Some of my bachelor friends keep asking me about easy to do dishes. So I think they will definitely like this one.

Preferably Bangada(Mackerel) is used for this. I haven’t tried this with any other fish, but prawns can also be used in the place of bangada. It tastes great.

We call it Bangade kholu(Mackerel pickle) or sungata kholu(Prawn pickle) in Konkani.

4-5 big mackerel (or prawns 1/4 kg)
6 big cloves of garlic
1 tea spn Coriander powder 
A pinch Turmeric powder
1 tea spn Chilli powder
6-7 Kokum pieces

Mix crushed garlic, coriander powder, chilli powder, turmeric and salt.
Heat oil and fry the mixture for 1 min.
Add fish or prawn.
Add half cup water (If prawn is used, fry it for sometime before adding water).
Now add kokum pieces.
Cook till the fish is completely cooked (The color of the fish changes from transparent to white).
Serve hot.

Serves : 4-5
Preparation time : 15min

Fish fry


Finally I am happy to say, I can cook fish!!!. This was my weak point for a long time. I recently tried this delicious Bangda(Meckeral) fry and it was great.

As I said earlier, since I am from North Kanara, a coastal area, we used to get very fresh river and sea fish. Unlike my brother, who is a great fan of fish, I seldom liked fish. One small piece of fish, thats all I could eat in a meal. That too, I liked the fried fish more than fish curry.

While in India, even though we used to go out and have fish, we never used to order fish fry. The reason being, in almost all restaurants it used to be deep fried one and my brother hated deep fried fish. So we used to wait until we went to our native during some vacations to eat this delicious dish.

4 fish pieces
1/2 tea spn crushed garlic
1/4 tea spn tamarind extract
1 tea spn red chili powder
2 tbl spns Sooji (rava)

Clean fish and apply crushed garlic, tamarind, chili, salt to the pieces and leave it for around half an hour.

Heat tava and put one tea spn oil. Roll the fish in sooji so that there is a coating of it around fish.

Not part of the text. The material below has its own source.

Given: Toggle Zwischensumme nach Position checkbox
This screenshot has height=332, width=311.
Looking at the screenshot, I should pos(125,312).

Fry on a low flame on all sides.

Serve hot with rice and Kande tamboli.

Serves : 4
Preparation time : 20min

Egg and Veg Fried Rice

A lazy evening, I did not want to cook anything. I thought of preparing something easy-to-do, healthy and tasty dinner. I had a lot of different vegetables in the refrigerator. So this was the final result.

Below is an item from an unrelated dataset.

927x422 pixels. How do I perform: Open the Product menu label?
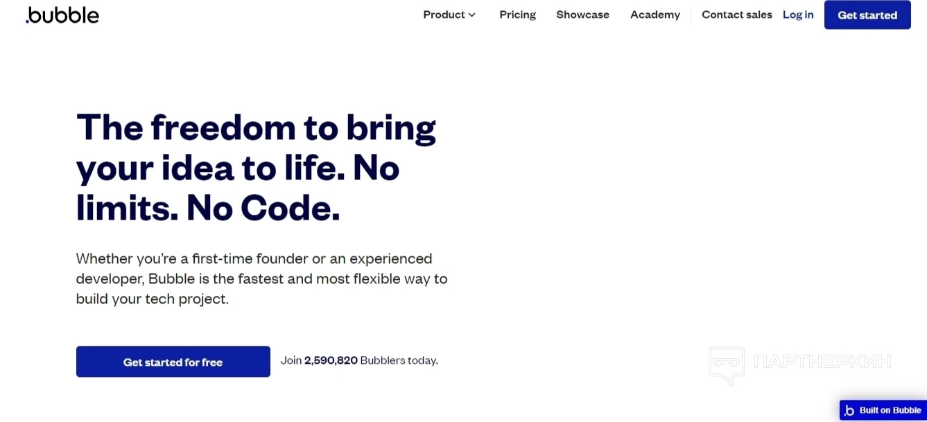[444, 15]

I cannot say that, this is authentic fried rice, because I used whatever came to my mind at that time.

Basmati rice 1 cup
Vegetables (corn, yellow pepper, green beans, carrot, onion) 1 cup
Green chillis 3
Cloves 3
Cinnamon 1″ piece
Soya Sauce 1 tea spn
Vinegar 1 tea spn
Eggs 2
Pepper powder 1/2 tea spn
Sugar 1/2 tea spn
Ghee/Butter 1 tbl spn

Cook rice with a drop of oil and salt in a vessel. Drain excess water and keep aside.
Heat butter and add cloves, cinnamon, green chillis. Fry for a minute. Add vegetables, salt(since salt is added to rice already, add little salt to vegetables) and fry till they become little soft(should not cook completely).
In another pan, scramble eggs till they are done.
Add eggs, cooked rice, pepper, sugar, soya sauce and vinegar to the fried vegetables and mix well. Cook for 2-3min.
Serve hot with tomato ketchup.

Serves : 2
Preparation time : 20min

Egg Patia

I like any egg dish. This is one of the easy dishes from my Pachi(Mom’s sister is called pachi in Konkani). She prepares this in those innumerable dinner parties at their home. A delicious dish with minimum work.

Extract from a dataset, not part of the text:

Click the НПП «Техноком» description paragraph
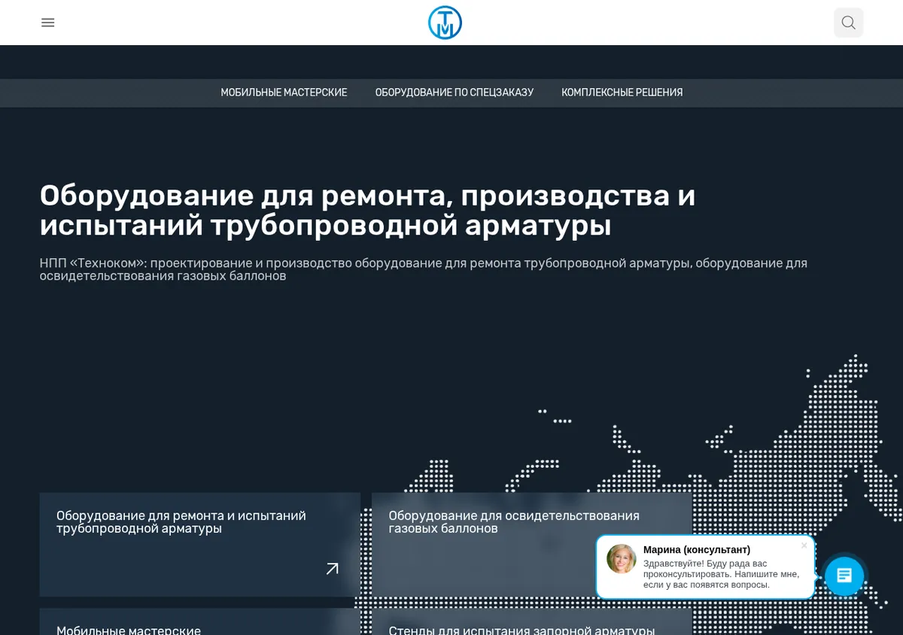Image resolution: width=903 pixels, height=635 pixels. pos(424,269)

Usually this can be served with chapathi or roti or rice.

5 eggs
1/2 cup onion
3-4 green chillies
1/2 tea spn pepper powder
4-5 strands coriander leaves
Salt as per taste

Heat oil or ghee, add green chillies(slit into halves) and finely chopped onion. Fry till onions turn slightly brownish. Add half the coriander leaves and a little salt. Spread out the onions so that it covers the full pan. Break eggs and add on the onions. (There should be a thick layer of eggs on the onion layer). Sprinkle coriander leaves, pepper powder and salt. Cook covered until eggs are completely cooked. Cut into pieces and serve hot.